Drawing is a staple in design workshops

According to Carolyn Knight and Stephen Hassard, PhD, leaders of Google's design sprint program, some form of drawing is used in nearly every design sprint. Oftentimes, the people creating these drawings are not designers, but engineers, product managers, researchers, and other subject matter experts.

Drawing in the age of AI

In this new age of mainstream AI, drawing is going to play an important role. Whether using a sketch to generate a fully functioning website, or brainstorming ways in which AI can be leveraged in your own product or service, drawing can help your team determine how to best integrate AI into your processes and products.

Who is this for?

  • Engineers
  • Designers
  • Researchers
  • Product managers
  • Subject matter experts
  • Founders
  • UX writers

A systematic approach to UX drawing

1. Break it Down

Explore a set of common UX drawings used throughout the product development process. Understand the common symbolism in these drawings, and then break them down into a set of basic shapes and marks that anyone can draw.
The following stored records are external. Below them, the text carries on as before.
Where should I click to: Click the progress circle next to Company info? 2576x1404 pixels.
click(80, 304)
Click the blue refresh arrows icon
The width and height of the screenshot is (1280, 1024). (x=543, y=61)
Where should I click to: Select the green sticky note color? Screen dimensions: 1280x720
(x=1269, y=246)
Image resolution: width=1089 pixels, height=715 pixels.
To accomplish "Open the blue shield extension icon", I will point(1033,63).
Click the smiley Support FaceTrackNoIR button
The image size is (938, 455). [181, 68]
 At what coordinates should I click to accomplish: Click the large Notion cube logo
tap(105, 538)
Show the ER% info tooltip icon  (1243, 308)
2. Build Your Visual Library

Build a visual library of your own basic symbols and icons that you can draw almost effortlessly. Combine them like Lego bricks to create any UX drawing of a process, service, screen, or pattern.

3. Tell a Story

Tell a story about your product idea by arranging a variety of your UX drawings. Create your own perspective one that shows a depth of thinking yet is grounded in real-world constraints.

Reviews & Praise

"At the center of the Venn Diagram that contains Leonardo da Vinci’s sketchbooks, Buckminster Fuller’s drawings, and Google UX, there sits Kent Eisenhuth. Like Leo and Bucky, Kent knows that drawing is the secret sauce to defying experience complexity and driving user change. In this incredibly useful book, Kent teaches you how to make drawings that make a difference."

Dan Roam, author of The Back of the Napkin

"This book is a great reminder for any problem solver that starting with drawings can help us clarify key concepts, they allow us to iterate quickly, and they provide an alternative way to communicate ideas which promotes inclusion."

Jen Kozenski Devins, Director of Accessibility UX, Google

"Eisenhuth’s book starts from the non-artistic, functional thinking part of your brain to get your digital product or service business idea right. And he then walks you through how to take that vision and communicate it to all the stakeholders you’ll need to convince, guide, and lead to victory."

John Maeda, Vice President of Design and AI, Microsoft

Kent E. Eisenhuth, Author

RSA Fellow; Staff UX Designer and Data Visualization Lead, Google

A Fellow of the Royal Society of Arts and author of Drawing Product Ideas, Kent has developed visual languages that improve collaboration, comprehension and decision making across a wide array of Google products including Fitbit, Google Cloud and Alphabet’s Loon. Kent leads Google’s Data Accessibility program. He previously led Google Cloud’s Data Visualization Program, and co-authored the data visualization specs for Material Design.

Kent's work and ideas have appeared in many publications, including Fast Company, TechCrunch, The Guardian, and Smashing Magazine. He has also presented talks and ideas at many conferences, such as IxDA's Interaction, The Israeli Visualization Conference, SXSW, UXDX, and he is a frequent guest lecturer at several universities in the United States.

Foreword by Manuel Lima

RSA Fellow, TED Speaker, Author

Manuel is a fellow of the Royal Society of Arts and nominated by Creativity magazine as “one of the 50 most creative and influential minds of 2009”. Manuel has published several of his own titles, including The Book of Trees, The Book of Circles, Visual Complexity and The New Designer.